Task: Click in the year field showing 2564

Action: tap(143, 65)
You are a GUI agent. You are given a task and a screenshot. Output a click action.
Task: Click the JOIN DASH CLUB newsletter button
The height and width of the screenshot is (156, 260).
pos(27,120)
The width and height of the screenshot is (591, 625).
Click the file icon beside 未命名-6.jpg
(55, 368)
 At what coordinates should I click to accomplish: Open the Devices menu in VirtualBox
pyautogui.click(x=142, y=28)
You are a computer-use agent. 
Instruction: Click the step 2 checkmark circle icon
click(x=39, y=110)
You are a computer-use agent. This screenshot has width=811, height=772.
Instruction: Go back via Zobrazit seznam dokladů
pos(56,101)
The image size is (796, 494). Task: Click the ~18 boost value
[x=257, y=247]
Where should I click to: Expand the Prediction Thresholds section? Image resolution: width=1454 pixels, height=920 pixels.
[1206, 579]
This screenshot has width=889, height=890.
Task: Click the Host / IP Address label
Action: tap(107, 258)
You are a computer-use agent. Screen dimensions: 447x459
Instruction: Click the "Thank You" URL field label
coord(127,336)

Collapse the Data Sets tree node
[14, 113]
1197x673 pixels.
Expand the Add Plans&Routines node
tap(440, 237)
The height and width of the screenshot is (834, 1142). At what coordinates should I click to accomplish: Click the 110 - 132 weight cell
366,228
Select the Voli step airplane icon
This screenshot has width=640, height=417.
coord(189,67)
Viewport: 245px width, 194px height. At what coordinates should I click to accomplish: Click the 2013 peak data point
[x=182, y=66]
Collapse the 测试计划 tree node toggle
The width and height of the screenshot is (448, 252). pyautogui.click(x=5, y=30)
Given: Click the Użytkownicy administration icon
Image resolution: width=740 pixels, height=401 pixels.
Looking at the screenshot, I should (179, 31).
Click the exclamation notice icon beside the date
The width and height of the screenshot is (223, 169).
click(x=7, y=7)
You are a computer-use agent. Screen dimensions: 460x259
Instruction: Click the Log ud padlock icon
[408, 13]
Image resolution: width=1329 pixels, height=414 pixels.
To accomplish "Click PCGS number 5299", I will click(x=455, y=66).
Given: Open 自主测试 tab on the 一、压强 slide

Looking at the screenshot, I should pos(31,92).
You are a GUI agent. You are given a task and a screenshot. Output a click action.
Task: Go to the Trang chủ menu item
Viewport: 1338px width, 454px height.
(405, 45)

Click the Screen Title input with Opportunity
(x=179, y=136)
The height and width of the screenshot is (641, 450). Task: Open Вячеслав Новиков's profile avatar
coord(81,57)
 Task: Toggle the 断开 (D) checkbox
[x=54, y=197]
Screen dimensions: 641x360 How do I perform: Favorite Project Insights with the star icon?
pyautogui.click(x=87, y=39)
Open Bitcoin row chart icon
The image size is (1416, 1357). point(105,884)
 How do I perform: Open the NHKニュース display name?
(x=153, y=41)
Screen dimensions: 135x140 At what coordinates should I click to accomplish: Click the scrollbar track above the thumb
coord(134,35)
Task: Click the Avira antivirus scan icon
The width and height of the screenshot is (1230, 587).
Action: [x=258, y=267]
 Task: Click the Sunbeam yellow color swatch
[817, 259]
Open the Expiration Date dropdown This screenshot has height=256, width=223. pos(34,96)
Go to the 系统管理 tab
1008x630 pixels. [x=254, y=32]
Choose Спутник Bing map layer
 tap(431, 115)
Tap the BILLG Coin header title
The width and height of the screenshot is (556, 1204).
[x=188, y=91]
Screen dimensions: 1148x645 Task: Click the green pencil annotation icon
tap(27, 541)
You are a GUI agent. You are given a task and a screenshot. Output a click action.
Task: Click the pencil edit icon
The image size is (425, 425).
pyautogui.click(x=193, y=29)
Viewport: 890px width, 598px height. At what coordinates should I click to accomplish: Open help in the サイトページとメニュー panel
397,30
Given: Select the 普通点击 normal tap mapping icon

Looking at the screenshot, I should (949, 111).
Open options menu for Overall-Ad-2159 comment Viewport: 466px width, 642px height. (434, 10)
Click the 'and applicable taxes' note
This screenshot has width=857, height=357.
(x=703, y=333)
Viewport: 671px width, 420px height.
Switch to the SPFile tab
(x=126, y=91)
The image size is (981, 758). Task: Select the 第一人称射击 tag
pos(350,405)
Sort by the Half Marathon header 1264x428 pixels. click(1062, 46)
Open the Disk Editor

══════════════════════════════

▸ **AIM OF THE EXERCISE**: An exact copy is needed of the lines from the one containing "Open options menu" through the end of the records.

▸ **EXERCISE SOLUTION**:
Open options menu for Overall-Ad-2159 comment Viewport: 466px width, 642px height. (434, 10)
Click the 'and applicable taxes' note
This screenshot has width=857, height=357.
(x=703, y=333)
Viewport: 671px width, 420px height.
Switch to the SPFile tab
(x=126, y=91)
The image size is (981, 758). Task: Select the 第一人称射击 tag
pos(350,405)
Sort by the Half Marathon header 1264x428 pixels. click(1062, 46)
Open the Disk Editor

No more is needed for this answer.